Middle Grade Review: The Silent Boy


Title: The Silent Boy
Author: Lois Lowry
Publisher: HMH Books for Young Readers, 2003. 178 pages.
Source: Library

Publisher's Blurb:
Katy Thatcher was the bright and curious daughter of the town doctor. She was fascinated by her father's work, and even as a child she knew that she too wanted to be a doctor. She wanted to know about people. Perhaps it was this, her insatiable curiosity, or simply the charm of Jacob's gentle intimacy with animals large and small, that fueled their friendship.

Although Jacob never spoke to her or even looked at her directly, Katy grew to understand him from the moments they spent together quietly singing to the horses. She knew there was meaning in the sounds he made and purpose behind his movements. So when events took an unexpected and tragic turn, it was Katy alone who could unravel the mystery of what had occurred, and why.

A two-time recipient of the prestigious Newbery Medal, acclaimed author Lois Lowry presents a sensitive and moving story of a wide-eyed young girl growing up at the beginning of the twentieth century and the influence of the farm community around her. Through Katy's eyes, readers can see the human face so often hidden under modern psychological terminology and experience for themselves the haunting impact of her friendship with the silent boy.

My Review: 

The book is framed as the reminiscence of the elderly Katy, and begins with the somewhat disconcerting statement that this is a story that she never told her grandchildren, because it isn't a story for children. There's a delicious irony for the opening pages of a children's book! And, of course, the story that unfolds, though told through the eyes of the child Katy was in 1910-12, is one that some might find problematic for children.
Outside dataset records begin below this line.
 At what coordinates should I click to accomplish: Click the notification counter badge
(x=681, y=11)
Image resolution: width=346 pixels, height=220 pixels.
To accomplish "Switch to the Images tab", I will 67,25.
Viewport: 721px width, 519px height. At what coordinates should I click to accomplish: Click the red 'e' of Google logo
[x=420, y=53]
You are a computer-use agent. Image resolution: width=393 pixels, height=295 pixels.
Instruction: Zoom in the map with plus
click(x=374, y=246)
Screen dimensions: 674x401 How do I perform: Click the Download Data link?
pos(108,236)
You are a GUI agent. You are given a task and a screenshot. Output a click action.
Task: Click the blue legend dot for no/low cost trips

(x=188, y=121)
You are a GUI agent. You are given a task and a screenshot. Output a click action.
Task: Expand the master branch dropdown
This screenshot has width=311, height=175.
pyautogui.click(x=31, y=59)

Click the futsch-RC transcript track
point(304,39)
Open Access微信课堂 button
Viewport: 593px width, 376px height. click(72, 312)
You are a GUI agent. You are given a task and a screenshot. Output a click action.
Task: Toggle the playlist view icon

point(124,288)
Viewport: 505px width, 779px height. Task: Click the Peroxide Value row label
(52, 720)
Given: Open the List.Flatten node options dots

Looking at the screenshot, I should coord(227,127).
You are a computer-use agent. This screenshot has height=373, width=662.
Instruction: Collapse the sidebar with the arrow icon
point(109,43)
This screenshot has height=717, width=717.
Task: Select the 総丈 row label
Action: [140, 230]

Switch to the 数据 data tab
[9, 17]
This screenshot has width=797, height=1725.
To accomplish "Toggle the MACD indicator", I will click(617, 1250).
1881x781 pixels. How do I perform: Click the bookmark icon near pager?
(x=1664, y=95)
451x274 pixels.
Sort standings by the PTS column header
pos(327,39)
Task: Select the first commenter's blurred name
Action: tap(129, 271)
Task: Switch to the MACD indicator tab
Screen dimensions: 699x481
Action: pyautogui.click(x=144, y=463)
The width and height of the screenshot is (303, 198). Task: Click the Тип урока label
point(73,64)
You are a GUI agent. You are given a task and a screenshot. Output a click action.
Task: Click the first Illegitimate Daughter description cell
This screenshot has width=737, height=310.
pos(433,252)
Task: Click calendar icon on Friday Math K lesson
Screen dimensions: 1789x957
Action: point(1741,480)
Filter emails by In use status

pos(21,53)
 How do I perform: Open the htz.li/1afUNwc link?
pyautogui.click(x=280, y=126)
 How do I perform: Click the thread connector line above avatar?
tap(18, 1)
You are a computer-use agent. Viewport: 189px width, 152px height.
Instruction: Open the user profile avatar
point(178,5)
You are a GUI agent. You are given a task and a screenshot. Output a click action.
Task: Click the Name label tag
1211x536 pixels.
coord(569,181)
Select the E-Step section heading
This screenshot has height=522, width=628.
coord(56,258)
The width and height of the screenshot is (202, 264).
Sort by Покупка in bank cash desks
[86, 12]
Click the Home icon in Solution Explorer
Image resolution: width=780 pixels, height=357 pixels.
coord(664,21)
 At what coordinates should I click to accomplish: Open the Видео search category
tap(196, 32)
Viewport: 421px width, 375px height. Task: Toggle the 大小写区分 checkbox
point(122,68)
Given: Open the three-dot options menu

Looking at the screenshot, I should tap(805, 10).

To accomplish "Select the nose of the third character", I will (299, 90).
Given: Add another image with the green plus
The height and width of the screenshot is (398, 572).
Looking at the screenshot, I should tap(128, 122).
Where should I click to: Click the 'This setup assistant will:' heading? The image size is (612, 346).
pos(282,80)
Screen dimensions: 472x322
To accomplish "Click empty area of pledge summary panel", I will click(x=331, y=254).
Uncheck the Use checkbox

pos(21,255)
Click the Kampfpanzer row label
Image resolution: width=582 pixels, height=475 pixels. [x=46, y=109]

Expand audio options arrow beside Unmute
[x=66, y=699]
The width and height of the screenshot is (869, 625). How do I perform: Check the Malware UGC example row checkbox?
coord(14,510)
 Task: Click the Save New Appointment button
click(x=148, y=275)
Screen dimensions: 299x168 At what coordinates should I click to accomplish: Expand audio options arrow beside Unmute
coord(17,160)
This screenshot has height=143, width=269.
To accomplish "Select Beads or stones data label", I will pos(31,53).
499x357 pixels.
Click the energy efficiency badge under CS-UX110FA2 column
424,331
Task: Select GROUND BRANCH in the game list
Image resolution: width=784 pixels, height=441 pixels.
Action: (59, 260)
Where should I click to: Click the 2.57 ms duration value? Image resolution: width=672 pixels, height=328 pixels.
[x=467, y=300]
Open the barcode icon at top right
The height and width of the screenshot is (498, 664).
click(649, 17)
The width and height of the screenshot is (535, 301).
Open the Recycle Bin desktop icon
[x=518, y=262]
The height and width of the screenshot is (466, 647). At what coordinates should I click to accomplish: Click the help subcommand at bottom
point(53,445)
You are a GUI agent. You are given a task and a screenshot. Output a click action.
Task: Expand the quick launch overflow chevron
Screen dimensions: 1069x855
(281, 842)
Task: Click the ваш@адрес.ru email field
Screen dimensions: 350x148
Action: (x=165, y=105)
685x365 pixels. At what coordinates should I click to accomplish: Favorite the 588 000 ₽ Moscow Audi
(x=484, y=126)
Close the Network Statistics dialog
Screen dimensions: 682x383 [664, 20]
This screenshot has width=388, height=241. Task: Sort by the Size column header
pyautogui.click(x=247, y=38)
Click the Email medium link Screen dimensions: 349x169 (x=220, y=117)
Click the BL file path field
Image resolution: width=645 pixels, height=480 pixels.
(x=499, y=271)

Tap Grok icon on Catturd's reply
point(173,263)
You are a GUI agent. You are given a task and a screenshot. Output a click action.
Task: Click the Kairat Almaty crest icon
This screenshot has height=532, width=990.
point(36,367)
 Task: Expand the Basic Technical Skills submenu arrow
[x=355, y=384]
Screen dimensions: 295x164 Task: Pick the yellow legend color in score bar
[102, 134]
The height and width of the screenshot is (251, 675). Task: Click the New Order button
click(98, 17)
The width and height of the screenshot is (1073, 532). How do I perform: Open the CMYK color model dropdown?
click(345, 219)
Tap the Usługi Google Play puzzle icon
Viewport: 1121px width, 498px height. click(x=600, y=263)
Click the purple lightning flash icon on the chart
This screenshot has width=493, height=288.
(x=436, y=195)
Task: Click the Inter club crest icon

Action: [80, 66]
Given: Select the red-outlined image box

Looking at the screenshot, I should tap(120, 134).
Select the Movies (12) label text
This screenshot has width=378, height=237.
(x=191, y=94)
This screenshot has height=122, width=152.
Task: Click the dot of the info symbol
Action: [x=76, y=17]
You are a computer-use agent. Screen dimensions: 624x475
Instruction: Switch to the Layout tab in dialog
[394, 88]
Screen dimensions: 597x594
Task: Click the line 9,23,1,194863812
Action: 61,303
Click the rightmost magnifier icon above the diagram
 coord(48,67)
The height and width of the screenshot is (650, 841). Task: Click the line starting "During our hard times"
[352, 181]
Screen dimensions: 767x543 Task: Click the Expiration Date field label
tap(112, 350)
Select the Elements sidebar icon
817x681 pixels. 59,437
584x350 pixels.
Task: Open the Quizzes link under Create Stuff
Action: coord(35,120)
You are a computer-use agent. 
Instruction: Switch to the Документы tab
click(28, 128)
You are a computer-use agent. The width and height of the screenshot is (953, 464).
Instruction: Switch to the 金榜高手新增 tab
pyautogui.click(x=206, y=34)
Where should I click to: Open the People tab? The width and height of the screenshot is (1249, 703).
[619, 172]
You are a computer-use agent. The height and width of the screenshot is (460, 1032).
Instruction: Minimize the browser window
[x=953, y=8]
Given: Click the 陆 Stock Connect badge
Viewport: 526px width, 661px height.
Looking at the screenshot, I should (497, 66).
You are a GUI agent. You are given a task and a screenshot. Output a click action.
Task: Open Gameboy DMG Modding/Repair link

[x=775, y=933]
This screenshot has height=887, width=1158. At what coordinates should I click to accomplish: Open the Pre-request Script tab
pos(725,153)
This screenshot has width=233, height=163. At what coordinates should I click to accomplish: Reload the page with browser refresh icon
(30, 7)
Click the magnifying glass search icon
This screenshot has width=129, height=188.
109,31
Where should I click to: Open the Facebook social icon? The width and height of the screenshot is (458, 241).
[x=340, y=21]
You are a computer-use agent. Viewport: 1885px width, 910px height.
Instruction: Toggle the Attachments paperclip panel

What makes it a story for children is that it is all about both Katy finding her own sense of self as she ages from 8 to 9 years old, as well as her ability to see beyond herself and befriend the strange, silent brother of their new household help. It is the open heart that allows Katy to accept Jacob as he is that sets her apart from most other people. And that insight is what will break her heart, because when the blurb says that Katy alone could unravel the mystery, it means that literally--and we all know about how much people listen to 9-year-old girls.

My Recommendation:
This is a story that will probably move kids beyond resistance to historical fiction. The use of real photos at the head of each chapter lends a sense of reality, but the story itself is both wholly formed by the period in which it is set, and wholly outside of any time. Boys or girls should enjoy this for the sake of understanding the silent boy, and the can all cheer on Katy in her desire to break the norms of her time and be a doctor.

FTC Disclosure: I checked The Silent Boy out of my library, and received nothing from the writer or publisher for my honest review.  The opinions expressed are my own and those of no one else.  I am disclosing this in accordance with the Federal Trade Commission's 16 CFR, Part 255: "Guides Concerning the Use of Endorsements and Testimonials in Advertising."